Write out exactly the lines running from the one with "Instruction: Select the" to the last line of the entries, keeping both the first and the last.

————————

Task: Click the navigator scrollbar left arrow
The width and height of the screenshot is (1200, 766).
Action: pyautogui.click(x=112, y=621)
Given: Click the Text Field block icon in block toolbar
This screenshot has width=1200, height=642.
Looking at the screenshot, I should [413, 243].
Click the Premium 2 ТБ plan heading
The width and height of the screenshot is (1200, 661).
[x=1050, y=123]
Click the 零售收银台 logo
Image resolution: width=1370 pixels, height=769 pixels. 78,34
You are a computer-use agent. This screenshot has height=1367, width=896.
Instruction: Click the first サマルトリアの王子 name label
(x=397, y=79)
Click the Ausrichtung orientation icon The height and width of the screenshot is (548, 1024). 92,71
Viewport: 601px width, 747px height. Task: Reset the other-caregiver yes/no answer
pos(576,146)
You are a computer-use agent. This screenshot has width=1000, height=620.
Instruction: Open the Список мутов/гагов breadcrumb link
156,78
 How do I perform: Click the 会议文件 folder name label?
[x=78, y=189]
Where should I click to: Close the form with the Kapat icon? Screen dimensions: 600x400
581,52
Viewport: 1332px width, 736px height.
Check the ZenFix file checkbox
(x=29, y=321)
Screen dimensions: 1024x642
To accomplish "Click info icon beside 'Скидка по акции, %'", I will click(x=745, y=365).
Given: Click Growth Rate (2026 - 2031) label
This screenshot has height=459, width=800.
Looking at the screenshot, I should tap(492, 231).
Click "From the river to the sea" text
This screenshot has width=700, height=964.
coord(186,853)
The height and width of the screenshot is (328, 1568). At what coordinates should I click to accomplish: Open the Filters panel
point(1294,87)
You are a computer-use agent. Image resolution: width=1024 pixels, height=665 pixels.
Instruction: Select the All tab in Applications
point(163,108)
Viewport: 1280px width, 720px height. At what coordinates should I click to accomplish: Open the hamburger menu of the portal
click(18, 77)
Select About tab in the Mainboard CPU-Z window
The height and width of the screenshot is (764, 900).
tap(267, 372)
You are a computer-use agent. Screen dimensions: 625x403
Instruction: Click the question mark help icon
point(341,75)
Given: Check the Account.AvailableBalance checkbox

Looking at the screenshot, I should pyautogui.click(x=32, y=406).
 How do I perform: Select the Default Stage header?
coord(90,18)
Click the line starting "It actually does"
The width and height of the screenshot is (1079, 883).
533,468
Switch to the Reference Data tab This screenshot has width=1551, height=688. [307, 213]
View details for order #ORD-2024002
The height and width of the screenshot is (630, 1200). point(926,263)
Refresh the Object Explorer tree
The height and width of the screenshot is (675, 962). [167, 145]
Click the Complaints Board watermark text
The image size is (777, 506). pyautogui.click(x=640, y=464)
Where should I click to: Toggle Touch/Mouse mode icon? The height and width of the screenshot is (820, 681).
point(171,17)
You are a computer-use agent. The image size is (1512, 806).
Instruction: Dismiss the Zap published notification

————————

ANSWER SPACE
Instruction: Select the All tab in Applications
point(163,108)
Viewport: 1280px width, 720px height. At what coordinates should I click to accomplish: Open the hamburger menu of the portal
click(18, 77)
Select About tab in the Mainboard CPU-Z window
The height and width of the screenshot is (764, 900).
tap(267, 372)
You are a computer-use agent. Screen dimensions: 625x403
Instruction: Click the question mark help icon
point(341,75)
Given: Check the Account.AvailableBalance checkbox

Looking at the screenshot, I should pyautogui.click(x=32, y=406).
 How do I perform: Select the Default Stage header?
coord(90,18)
Click the line starting "It actually does"
The width and height of the screenshot is (1079, 883).
533,468
Switch to the Reference Data tab This screenshot has width=1551, height=688. [307, 213]
View details for order #ORD-2024002
The height and width of the screenshot is (630, 1200). point(926,263)
Refresh the Object Explorer tree
The height and width of the screenshot is (675, 962). [167, 145]
Click the Complaints Board watermark text
The image size is (777, 506). pyautogui.click(x=640, y=464)
Where should I click to: Toggle Touch/Mouse mode icon? The height and width of the screenshot is (820, 681).
point(171,17)
You are a computer-use agent. The image size is (1512, 806).
Instruction: Dismiss the Zap published notification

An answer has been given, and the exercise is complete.